[[ Document excerpt open ]]
Abstract: The present study was conducted to achieve the life cycle characteristics of six Artemia populations (one bisexual and five parthenogenetic) from Iran. The cysts of parthenogenetic strains were collected from Maharlu, Incheh, Varmal and Qom salt lakes and Lagoons at the periphery of Lake Urmia. Cysts of the bisexual Artemia urmiana were collected from the Lake Urmia. All cysts strains were hatched using the standard procedures and the nauplii from all populations were reared at 80 g L-1 at laboratory conditions. Survival and total length of the Artemia were measured on days 8, 11, 14, 17, 20 and 23 of culture. Randomly selected adult animals were studied for eight reproductive and four life span characteristics. The findings showed that parthenogenetic Artemia from Maharlu, Incheh lakes and from Lagoons at the vicinity of the Lake Urmia had significantly highest (p<0.05) values of survival rate (73 and 62.8%, respectively) compared to bisexual A. urmiana and parthenogenetic strains from Qom and Varmal lakes (49.6, 29.2 and 23.2%). No significant differences were observed in all growth strain populations when cultured under similar laboratory conditions. Artemia populations from Maharlu, Qom lakes and from Lagoons in many occasions had significantly highest (p<0.05) reproductive values compared to other three populations including the bisexual A. urmiana. The results showed the highest heterogeneity and intrapopulation variations among parthenogenetic population strains.
INTRODUCTION
Artemia can be found in a great variety of habitats in terms of anionic water composition (Lenz, 1987; Browne et al., 1988), altitude (Abatzopoulos et al., 1998; Triantaphyllidis et al., 1998; Van Stappen, 2002) and climatic conditions, from humid-sub humid to arid (Vanhaecke et al., 1987).
Many studies have been carried out on growth, survival, reproductive and life span characteristics of Artemia populations from different parts of the world cultured under standardized laboratory conditions (Browne et al., 1984; Wear and Haslett, 1986; Gajardo et al., 1998; Lotfi, 2001; Abatzopoulos et al., 2003; Triantaphyllidis et al., 1995; Browne and Wanigasekera, 2000; El-Bermawi, 2003; Baxevanis et al., 2004). Most of these studies confirm that different ecological conditions such as salinity and temperature have major influence on reproductive characteristics of Artemia.
[[ Document excerpt closed ]]
[[ Data open ]]
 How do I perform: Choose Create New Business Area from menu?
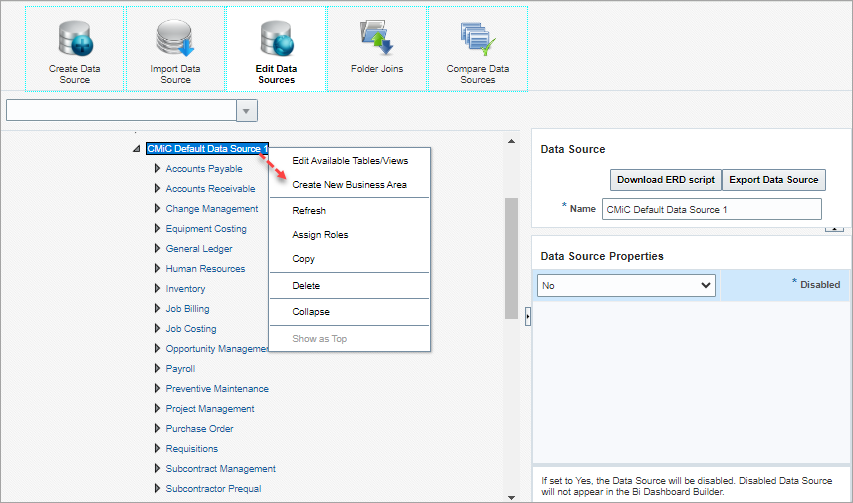[349, 185]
[[ Data closed ]]
* _Exercise aim_
Reproduce everything in the Artemia study text from "Many studies have" down to "characteristics of Artemia.". Rely only on the Artemia study text, not on the listing.

* _Response area_
Many studies have been carried out on growth, survival, reproductive and life span characteristics of Artemia populations from different parts of the world cultured under standardized laboratory conditions (Browne et al., 1984; Wear and Haslett, 1986; Gajardo et al., 1998; Lotfi, 2001; Abatzopoulos et al., 2003; Triantaphyllidis et al., 1995; Browne and Wanigasekera, 2000; El-Bermawi, 2003; Baxevanis et al., 2004). Most of these studies confirm that different ecological conditions such as salinity and temperature have major influence on reproductive characteristics of Artemia.